| The task |
From the text on low power and lossy networks below, copy the portion from "3) There are" to "supply (e.g., battery)." word for word.

| Text |
* * * * * * * * *

Furthermore, Low power and Lossy Networks (LLNs), e.g., certain sensor networks, may be used in a myriad of applications such as for “Smart Grid” and “Smart Cities.” A number of challenges in LLNs have been presented, such as:

1) Links are generally lossy, such that a Packet Delivery Rate/Ratio (PDR) can dramatically vary due to various sources of interferences, e.g., considerably affecting the bit error rate (BER);

2) Links are generally low bandwidth, such that control plane traffic must generally be bounded and negligible compared to the low rate data traffic;

3) There are a number of use cases that require specifying a set of link and node metrics, some of them being dynamic, thus requiring specific smoothing functions to avoid routing instability, considerably draining bandwidth and energy;

4) Constraint-routing may be required by some applications, e.g., to establish routing paths that will avoid non-encrypted links, nodes running low on energy, etc.;

5) Scale of the networks may become very large, e.g., on the order of several thousands to millions of nodes; and

6) Nodes may be constrained with a low memory, a reduced processing capability, a low power supply (e.g., battery).

In other words, LLNs are a class of network in which both the routers and their interconnect are constrained: LLN routers typically operate with constraints, e.g., processing power, memory, and/or energy (battery), and their interconnects are characterized by, illustratively, high loss rates, low data rates, and/or instability. LLNs are comprised of anything from a few dozen and up to thousands or even millions of LLN routers, and support point-to-point traffic (between devices inside the LLN), point-to-multipoint traffic (from a central control point to a subset of devices inside the LLN) and multipoint-to-point traffic (from devices inside the LLN towards a central control point).

* * * * * * * * *

| Data |
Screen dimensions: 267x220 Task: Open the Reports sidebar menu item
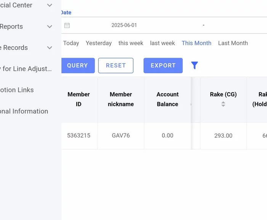11,26
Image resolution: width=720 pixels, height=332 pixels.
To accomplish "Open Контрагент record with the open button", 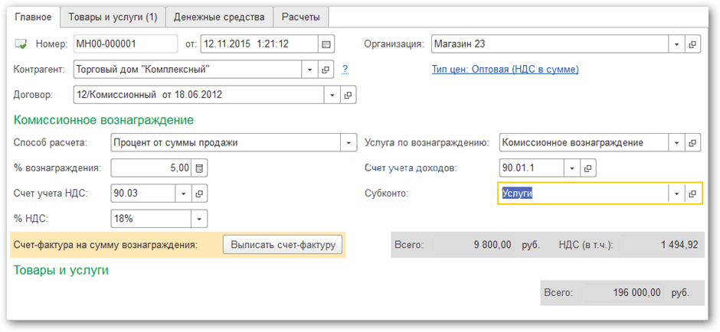I will coord(326,70).
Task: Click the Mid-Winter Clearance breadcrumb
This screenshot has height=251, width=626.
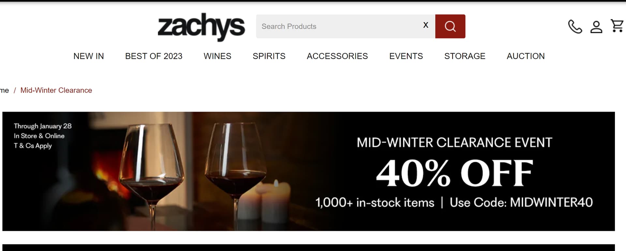Action: pyautogui.click(x=56, y=90)
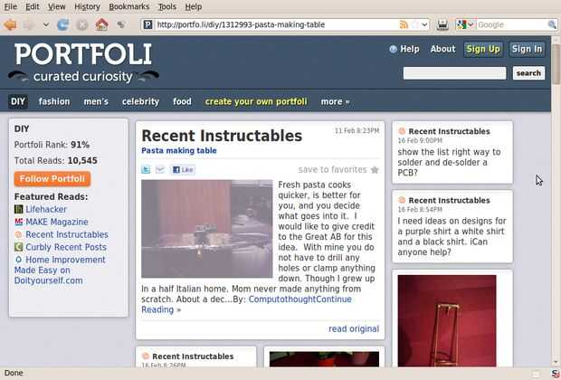Open the Lifehacker featured read link
Image resolution: width=561 pixels, height=380 pixels.
pos(46,209)
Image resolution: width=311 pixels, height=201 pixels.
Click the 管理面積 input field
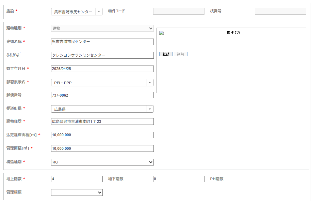click(102, 148)
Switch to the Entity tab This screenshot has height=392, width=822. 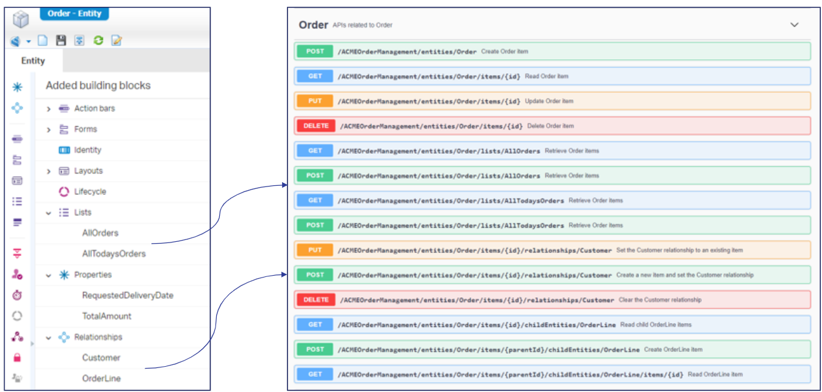coord(33,61)
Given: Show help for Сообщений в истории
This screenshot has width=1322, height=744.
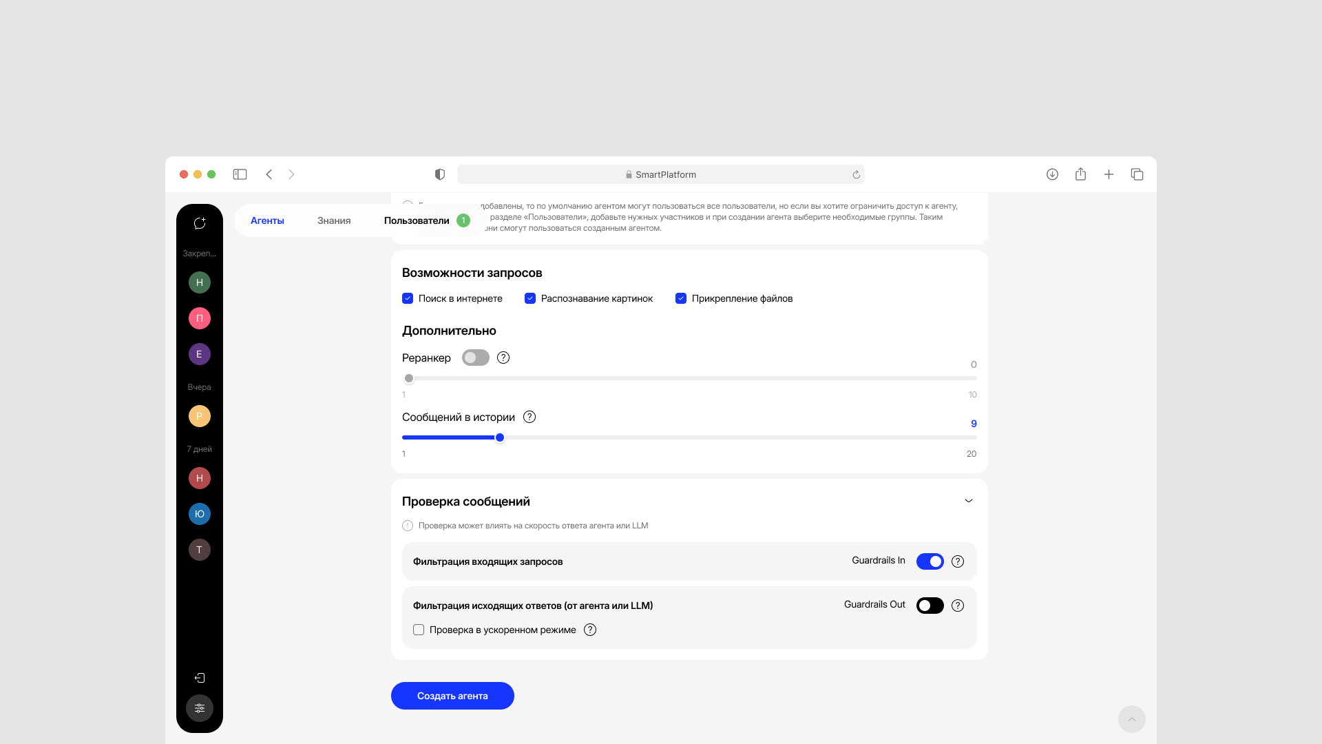Looking at the screenshot, I should tap(529, 417).
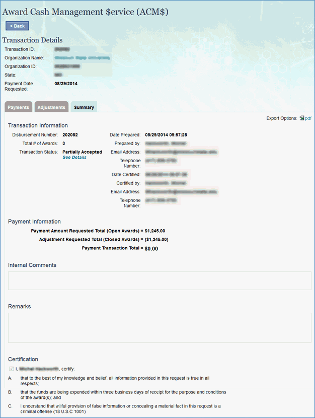Screen dimensions: 315x418
Task: Click the Closed Awards ($1,245.00) adjustment amount
Action: click(x=156, y=240)
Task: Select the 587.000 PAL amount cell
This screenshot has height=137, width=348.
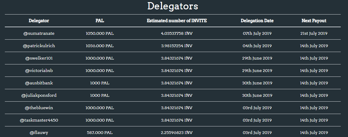Action: pos(100,133)
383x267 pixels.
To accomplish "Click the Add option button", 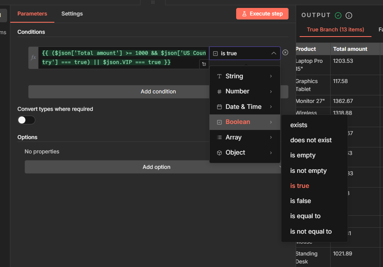I will (156, 167).
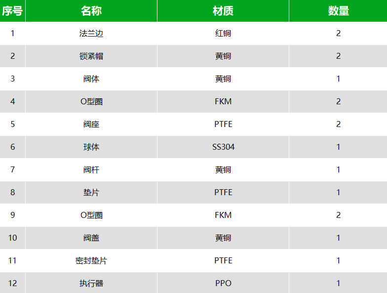Select the SS304 material cell
387x293 pixels.
coord(223,147)
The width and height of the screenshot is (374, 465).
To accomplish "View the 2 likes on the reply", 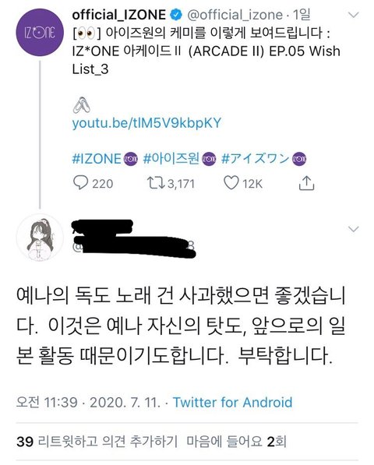I will pyautogui.click(x=236, y=442).
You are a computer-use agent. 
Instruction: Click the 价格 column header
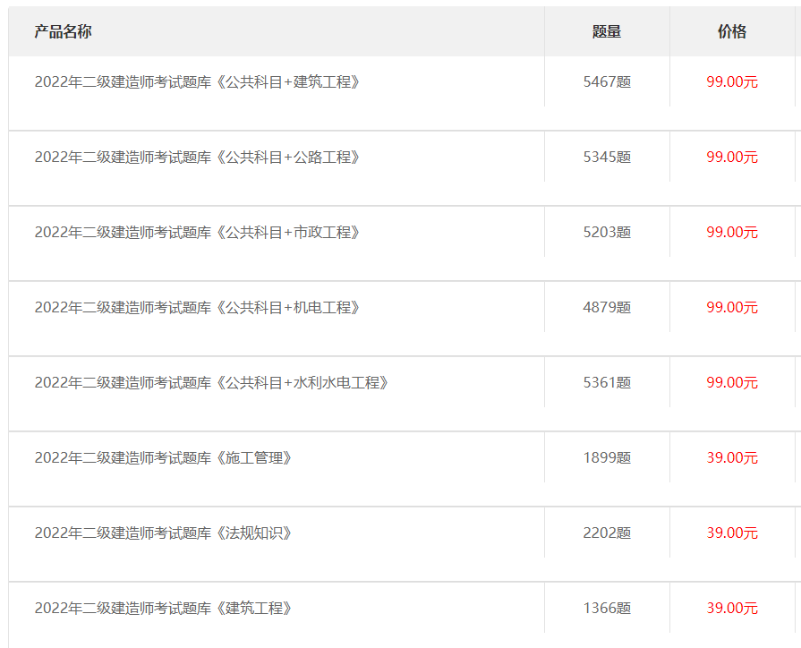(732, 32)
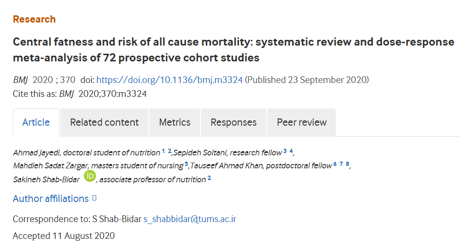Email s_shabbidar@tums.ac.ir correspondence link
Screen dimensions: 460x248
190,219
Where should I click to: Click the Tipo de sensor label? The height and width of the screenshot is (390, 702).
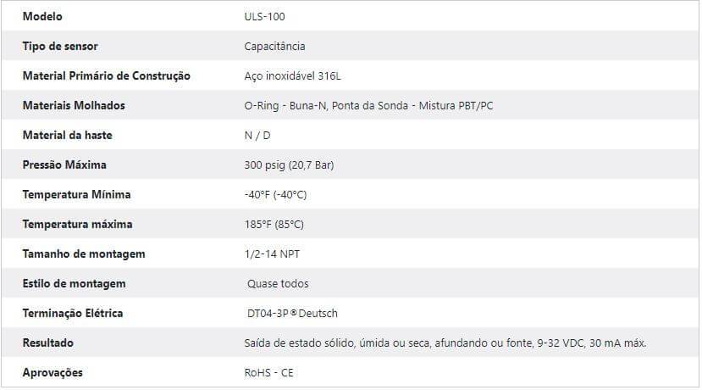[60, 46]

* * * * * * * * *

| Correct result |
3) There are a number of use cases that require specifying a set of link and node metrics, some of them being dynamic, thus requiring specific smoothing functions to avoid routing instability, considerably draining bandwidth and energy;

4) Constraint-routing may be required by some applications, e.g., to establish routing paths that will avoid non-encrypted links, nodes running low on energy, etc.;

5) Scale of the networks may become very large, e.g., on the order of several thousands to millions of nodes; and

6) Nodes may be constrained with a low memory, a reduced processing capability, a low power supply (e.g., battery).